Obama Administration Welcomes Supreme Court Opinion on ObamaCare – Predicts Victory

“Throughout history, there have been similar challenges to other landmark legislation such as the Social Security Act, the Civil Rights Act, and the Voting Rights Act, and all of those challenges failed,” the Justice Department said.

WASHINGTON (Reuters)—Twenty-six states and a small business group appealed Wednesday to the Supreme Court seeking to strike down all of President Obama’s signature health care law, while the administration defended it.

The states and National Federation of Independent Business argued the entire law should be invalidated because Congress exceeded its powers requiring that Americans buy health insurance or face a penalty.

They urged the high court to quickly decide the issue in its upcoming term, which begins next week and lasts through June 2012.

The Obama administration filed its own appeal in which the Justice Department argued the so-called individual mandate was constitutional and said the issue was appropriate for Supreme Court review.

“Throughout history, there have been similar challenges to other landmark legislation such as the Social Security Act, the Civil Rights Act, and the Voting Rights Act, and all of those challenges failed,” the Justice Department said.

“We believe the challenges to Affordable Care Act…will also ultimately fail and that the Supreme Court will uphold the law,” the department said in a statement.

White House adviser Stephanie Cutter said the administration asked the Supreme Court to hear the case “so that we can put these challenges to rest and continue moving forward implementing the law to lower the cost of health care and make it more secure for all Americans.”

At issue was a ruling by a U.S. appeals court in Atlanta in August that declared unconstitutional the individual insurance requirement but refused to strike down the entire law.

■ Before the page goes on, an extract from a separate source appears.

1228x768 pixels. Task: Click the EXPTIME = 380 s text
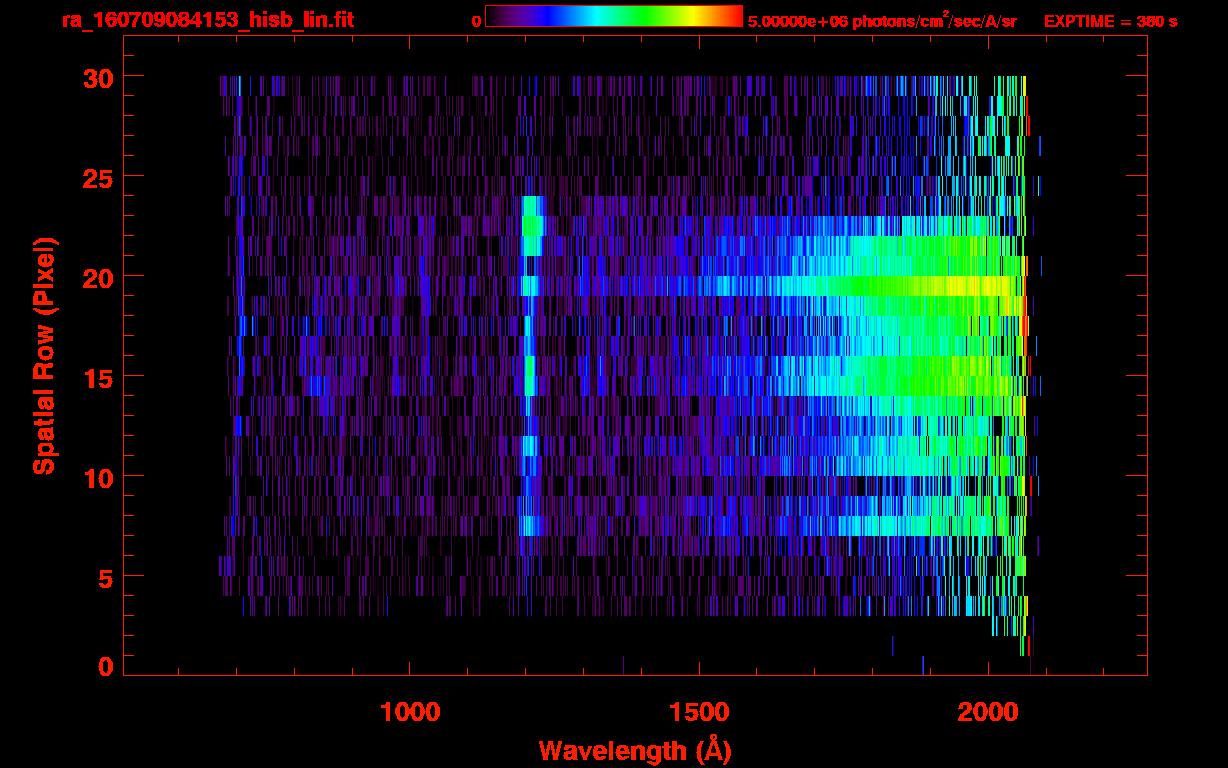tap(1110, 21)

The ruling by the appeals court in Atlanta conflicted with rulings by other appeals courts that have upheld the law or have rejected legal challenges, including a lawsuit by the state of Virginia that was dismissed earlier this month on procedural grounds.

The law, passed by Congress and signed by President Obama in 2010 after a bruising political battle, is expected to be a major issue in the 2012 elections as Obama seeks another four-year term. Republican presidential candidates oppose it.

The Supreme Court long has been expected to have the final word on the law’s constitutionality. The dispute has important legal, political and financial implications for companies in the health care field.

Florida Attorney General Pam Bondi said the states sought Supreme Court review of their lawsuit.

“This health care law is an affront on Americans’ individual liberty, and we will not allow the federal government to violate our constitutional rights,” she said.

Legal experts have said the nine member Supreme Court, with a conservative majority and four liberals, most likely will be closely divided on whether the individual mandate requiring insurance purchases exceeded the power of Congress.

The Obama administration earlier this week said it decided against asking the full U.S. Appeals Court for the 11th Circuit to review the August ruling by a three-judge panel of the court that found the insurance requirement unconstitutional.

That decision cleared the way for the administration to go to the Supreme Court.

The states in their appeal also argued the law’s expansion of Medicaid, a federal-state partnership that provides health care to low-income Americans, was unconstitutionally coercive, forced upon the states.

HOW OBAMA COULD WIN IF OBAMACARE LOSES

It may sound counterintuitive, but here’s betting that President Obama wouldn’t be at all upset if the high court rules that his health plan is unconstitutional.

By urging an expedited review by the U.S. Supreme Court, the president knows that the politics cuts his way. If the court strikes down the plan, then Obama won’t have to defend it in the fall campaign, robbing the Republicans of one of their two lines of attack, the other being the moribund economy. He could rally his base by arguing that he had pushed through a great “progressive” reform only to be foiled by the conservative-leaning Supreme Court. People, like markets, hate uncertainty, and the presumed swing vote by Justice Kennedy could settle the issue.

If Obama wins the judicial appeal, it will still be a win for him along the lines of today’s conventional thinking. He will be able to argue that the Administration always knew Obamacare was constitutional, and the expedited review will muffle the issue in the general-election campaign.

The one nightmare scenario for Obama is if the Supremes hear arguments before the election and decide the case after the voting. In that event, the briefs and oral arguments could well inflame the political debate. By asking for a speedy review, the President is evidently hoping to avoid this awkward straddle.